Each nested dictionary gives the details of an individual covariate, and the name of these nested dictionaries are used
to name the covariate. 

**Covariate names**: Anything that's permissable as a `python` string is a valid covariate name. These names are used
throughout the framework (will be inherited into `x_data`).

**Specifying data type**: The variable `type` indicates the type of the covariate. The framework uses the following types
* `int`: integer covariate
* `float`: continuous covariate
* `str`: categorical covariate
Beware that the data type (and not a string) is used to define the type (i.e. use e.g. `str` not `'str'` to indicate a 
  categorical variable).

**Required information for each covariate**: Requirements vary with the covariate data type. The following is required 
for each type of covariate
* Integer (`'type': int`): Required fields are `guess`, `min` and `max` (all single entries of type: `int`), as well as 
  `type` (must be `int` to specify categorical).
* Continuous (`'type': float`): Required fields are `guess`, `min` and `max` (all single entries of types `int` or 
  `float`), as well as `type` (must be `float` to specify categorical).

Data provided:
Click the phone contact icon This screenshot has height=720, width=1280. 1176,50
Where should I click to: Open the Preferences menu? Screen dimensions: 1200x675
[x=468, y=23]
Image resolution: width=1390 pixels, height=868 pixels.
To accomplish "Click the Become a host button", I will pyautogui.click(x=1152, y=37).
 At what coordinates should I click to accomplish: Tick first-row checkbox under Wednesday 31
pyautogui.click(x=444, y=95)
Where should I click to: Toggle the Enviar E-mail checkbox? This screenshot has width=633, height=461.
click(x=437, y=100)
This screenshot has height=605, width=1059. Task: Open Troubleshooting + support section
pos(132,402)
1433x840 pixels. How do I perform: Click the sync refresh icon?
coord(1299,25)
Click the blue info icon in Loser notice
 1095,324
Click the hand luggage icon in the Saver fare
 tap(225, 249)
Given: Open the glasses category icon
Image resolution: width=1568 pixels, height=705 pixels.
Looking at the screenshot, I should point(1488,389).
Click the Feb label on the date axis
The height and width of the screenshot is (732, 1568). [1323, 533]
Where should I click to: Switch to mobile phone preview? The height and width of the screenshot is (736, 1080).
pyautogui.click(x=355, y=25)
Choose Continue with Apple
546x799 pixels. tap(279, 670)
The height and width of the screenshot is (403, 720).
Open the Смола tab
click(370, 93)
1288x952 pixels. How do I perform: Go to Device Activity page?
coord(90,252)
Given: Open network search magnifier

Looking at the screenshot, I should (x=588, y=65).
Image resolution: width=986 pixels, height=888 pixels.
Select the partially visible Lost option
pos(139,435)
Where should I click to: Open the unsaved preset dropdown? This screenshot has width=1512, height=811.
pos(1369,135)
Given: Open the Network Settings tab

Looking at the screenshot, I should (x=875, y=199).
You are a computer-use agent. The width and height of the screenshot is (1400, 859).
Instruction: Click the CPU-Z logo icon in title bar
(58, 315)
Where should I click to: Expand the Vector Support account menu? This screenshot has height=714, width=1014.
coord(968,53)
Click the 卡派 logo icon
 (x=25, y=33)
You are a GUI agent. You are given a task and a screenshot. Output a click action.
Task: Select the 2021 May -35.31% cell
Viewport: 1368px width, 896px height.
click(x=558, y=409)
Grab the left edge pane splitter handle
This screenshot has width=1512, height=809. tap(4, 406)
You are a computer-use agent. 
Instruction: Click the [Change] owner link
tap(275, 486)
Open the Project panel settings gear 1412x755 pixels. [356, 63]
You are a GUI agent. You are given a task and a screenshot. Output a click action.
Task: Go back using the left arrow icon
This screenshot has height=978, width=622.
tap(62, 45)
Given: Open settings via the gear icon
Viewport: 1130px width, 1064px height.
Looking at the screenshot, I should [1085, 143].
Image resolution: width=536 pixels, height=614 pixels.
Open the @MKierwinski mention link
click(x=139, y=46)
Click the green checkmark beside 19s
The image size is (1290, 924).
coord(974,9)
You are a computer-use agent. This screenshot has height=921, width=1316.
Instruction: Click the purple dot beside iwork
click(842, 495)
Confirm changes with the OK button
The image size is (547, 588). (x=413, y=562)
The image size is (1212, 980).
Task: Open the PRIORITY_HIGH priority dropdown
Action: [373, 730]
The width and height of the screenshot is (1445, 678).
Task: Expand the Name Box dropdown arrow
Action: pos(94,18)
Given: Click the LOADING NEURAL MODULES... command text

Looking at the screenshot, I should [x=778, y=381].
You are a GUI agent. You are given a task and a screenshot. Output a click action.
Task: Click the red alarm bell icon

Exercise description:
Repeat, word for word, the stretch of the covariate documentation from "Each nested dictionary" through "categorical variable).".

Task result:
Each nested dictionary gives the details of an individual covariate, and the name of these nested dictionaries are used
to name the covariate. 

**Covariate names**: Anything that's permissable as a `python` string is a valid covariate name. These names are used
throughout the framework (will be inherited into `x_data`).

**Specifying data type**: The variable `type` indicates the type of the covariate. The framework uses the following types
* `int`: integer covariate
* `float`: continuous covariate
* `str`: categorical covariate
Beware that the data type (and not a string) is used to define the type (i.e. use e.g. `str` not `'str'` to indicate a 
  categorical variable).